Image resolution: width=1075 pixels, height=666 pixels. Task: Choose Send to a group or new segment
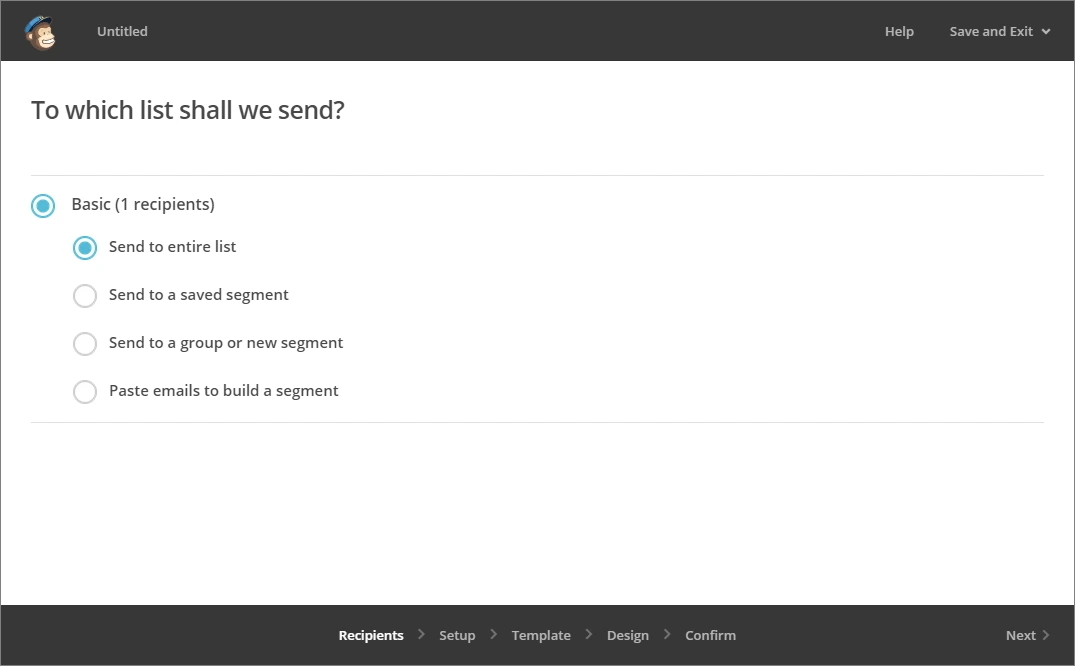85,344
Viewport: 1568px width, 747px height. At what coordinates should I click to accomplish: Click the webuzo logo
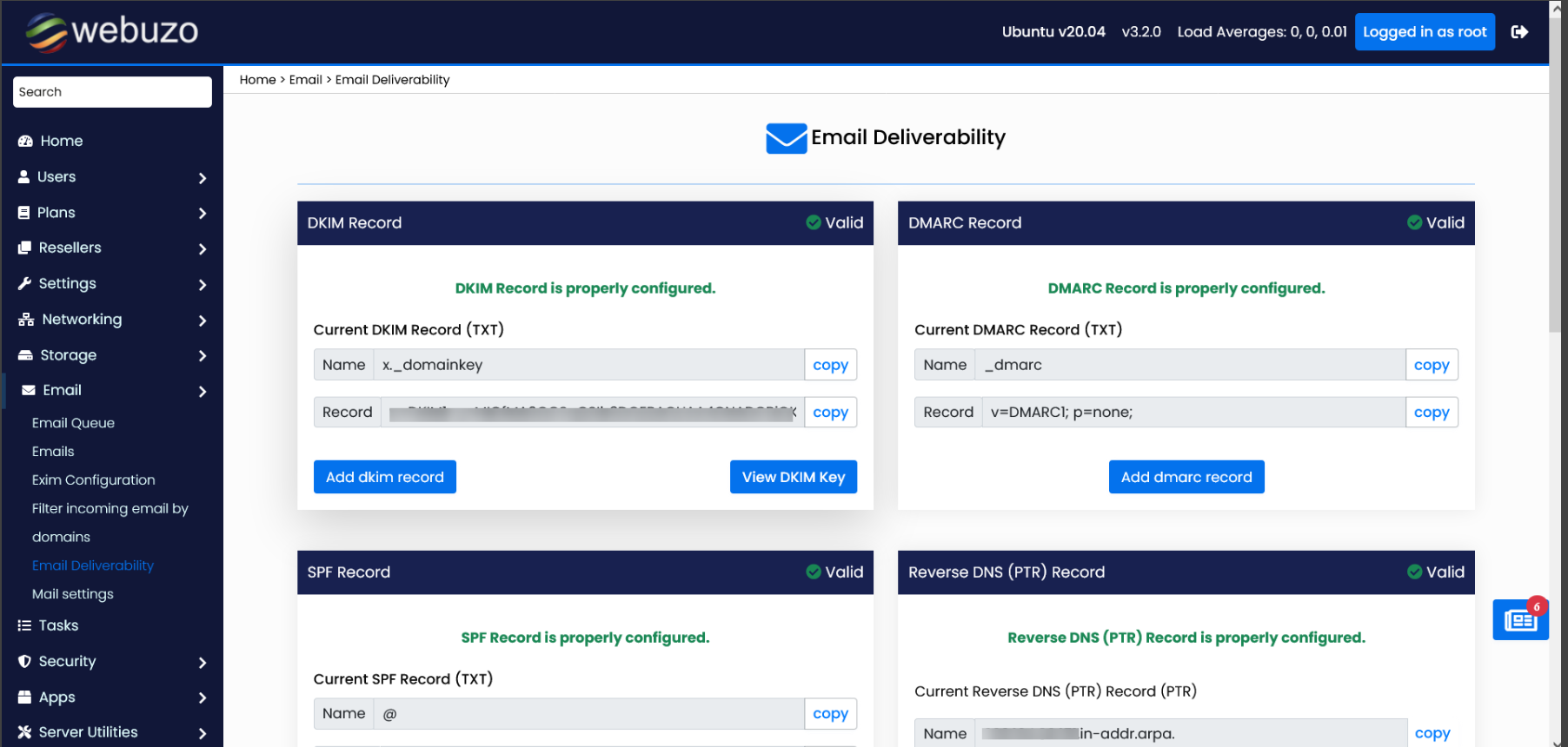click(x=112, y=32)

____

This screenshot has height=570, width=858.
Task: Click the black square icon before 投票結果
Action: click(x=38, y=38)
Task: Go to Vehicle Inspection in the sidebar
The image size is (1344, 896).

____

■ PROMPT ■
Give an exact copy of the lines above from the line with "Task: Go to Vehicle Inspection in the sidebar" up to and including the line with "The image size is (1344, 896).", and leave everything else out.

■ TASK RESULT ■
Task: Go to Vehicle Inspection in the sidebar
The image size is (1344, 896).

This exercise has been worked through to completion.